The Fed's primary tool — short-term interest rates — can be driven up to keep inflation in check, or driven down to encourage job and wage growth. But it can't do both. Since labor is what's bought and sold in the market more than anything, it’s the price of labor — i.e. wages — that's the biggest driver of inflation. You can't throttle back inflation without throttling back wages and job growth, and you can't lift wages and jobs without some amount of inflation.
As University of Michigan economics professor Justin Wolfers writes in The New York Times, a number of critical questions about the economy remain unanswered. How much will businesses allow their labor costs to eat into profits before they start hiking prices? How many of the unemployed will get jobs before businesses have to raise wages?
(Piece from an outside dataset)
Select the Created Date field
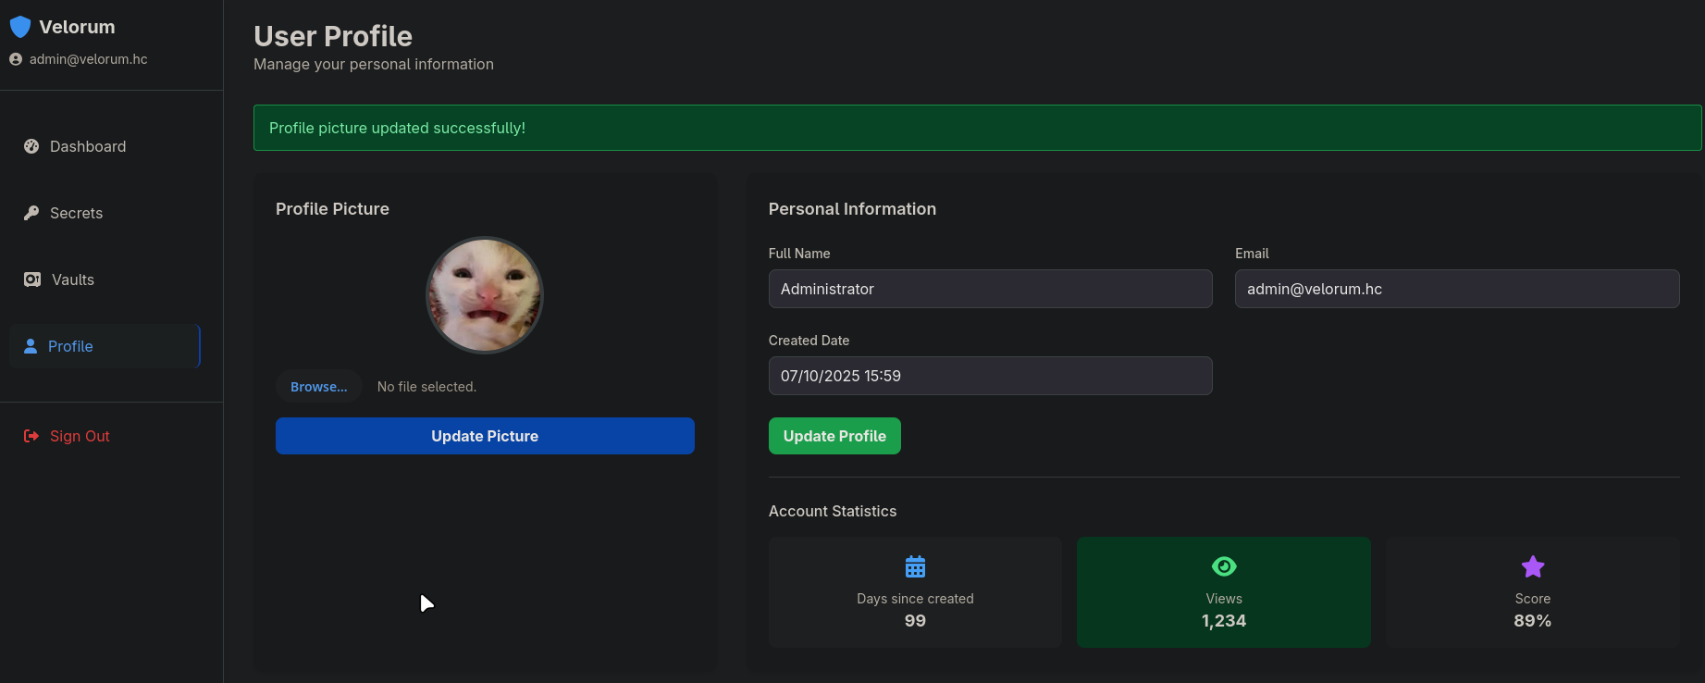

As Wolfers noted, many economists — and FOMC policymakers — have assumed that businesses will run out of room on all those fronts — thus sparking inflation — when unemployment gets into the 5-to-5.8 percent range. But we're already at 5.6 percent, and inflation remains historically low.
Now the Fed certainly isn't blind. That key sentence is just a statement of where the FOMC’s head is at, not a promise. They’ll be watching multiple factors, from job growth to GDP to the financial sector, to determine their next move, perhaps sometime mid-year. "I think they’re going to have a hard time normalizing policy if wage growth is not there and inflation is not there to support it," Duy noted.
But pretty much by definition, we won't even begin to know whether we've maxed out the economy’s ability to absorb new workers until inflation has ticked up a few notches over where it is now.
Acknowledging the Fed might raise interest rates before inflation rates rise suggests that the central bank feels the risks of inflation far more acutely than the risks of unemployment. But any objective assessment of the data we’re seeing from the economy right now, not to mention the damage we’ve already suffered, leans hard in favor of taking precisely the opposite tack. So yes, the news that the FOMC is even open to the idea of starting to throttle back the economy at current inflation levels is unnerving.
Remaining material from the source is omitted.